The PEGI-16 rating this collection carries is clearly certified in mind of ‘Gambo’, the third feature about a disheveled ronin who enters a village that is plagued with an amourous oni who visits and nicks the women, meanwhile, Polar Bear. The most ludicrous and unexplained of the lot, Gambo ‘bears’ all, literally, the gore, tits and more are quite shocking, a bit like the voice acting which is sketchy in parts, the ending also a let down by introducing stupid and unnecessary shovel ideas into an already brilliantly realised animation, however the fluid animation and action are more than enough to make up for it.
The final part, ‘A Farewell to Weapons’ is my favourite with more traditional animation and utilises the style of Otomo, the short presents a futuristic world where soldiers don Power Armour (the real kind) and destroy unmanned robotic vehicles. The scenes offer more dialogue than previously and the action scenes are extremely well animated, as befits the expectation following his signature art, being the longest, it would seem they really blew all the budget here too. The armour depicted are the best I have ever seen on-screen, they look realistic and seem to function the way they ought. The plot is Philip K. Dick-esque which suits me fine, but the tone shifts somewhat uncomfortably to a shaky ending, losing traction after a pretty good impact.
Overall the animé was fun and thought -provoking, the new ideas and settings in older Japan are welcome, the high quality of animation is astounding, still though, I think that the two especial favourite shorts of mine in Memories are still much more enjoyable and mind-bending than anything Short Peace has to offer.

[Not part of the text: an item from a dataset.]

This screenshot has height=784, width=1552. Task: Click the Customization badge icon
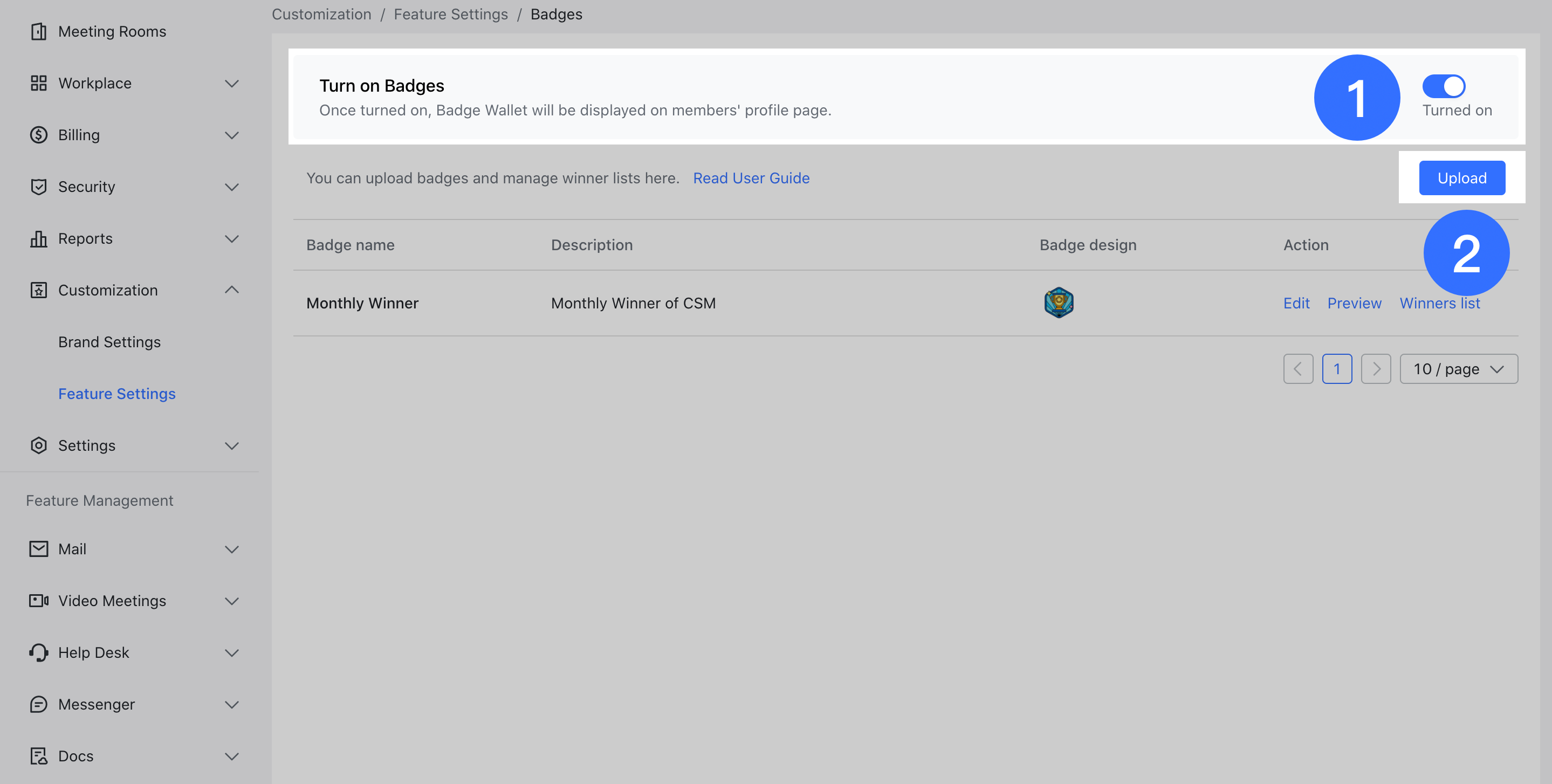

Aaaand now for the fifth additional piece, well… the less said the better really.
The gameplay of Ranko Tsukigime’s Longest Day is very monotonous, it only has a couple of buttons and aims, go right, jump and hit shit, occasionally the game will do something dickish and loop which you won’t notice until the fifth or so run-through because both the artistic and level design are so generic, you also have to do something arbitrary before you are allowed to escape, nice. There are a few boss battles, which the gameplay changes for each, from awkward platforming to slow shmups and some really aggravating ‘faux’ wrestling. The best thing about this game is the cut-scenes, at the start you will be counting down the seconds for him to decide he has tired of the facade of storylines and jumps abruptly to the action or simply something weird or random happens, but as the short, 50 minute game continues, these scenes descend into hilarious self-parody, which is actually enjoyable.
The game isn’t worth it, but if you want to own the animé it is the only way to go, the only saving grace after purchase being the elaborate ridiculousness of the game’s ever-changing cut-scenes. I paid £37.99 for this game, even including the storyboard artbook that came with it, it is still horrendous value for money, with the animé totalling 68 minutes and the game only 50, you only get 2 hours for a full-priced release. Perhaps it should have been renamed ‘Short Piece’.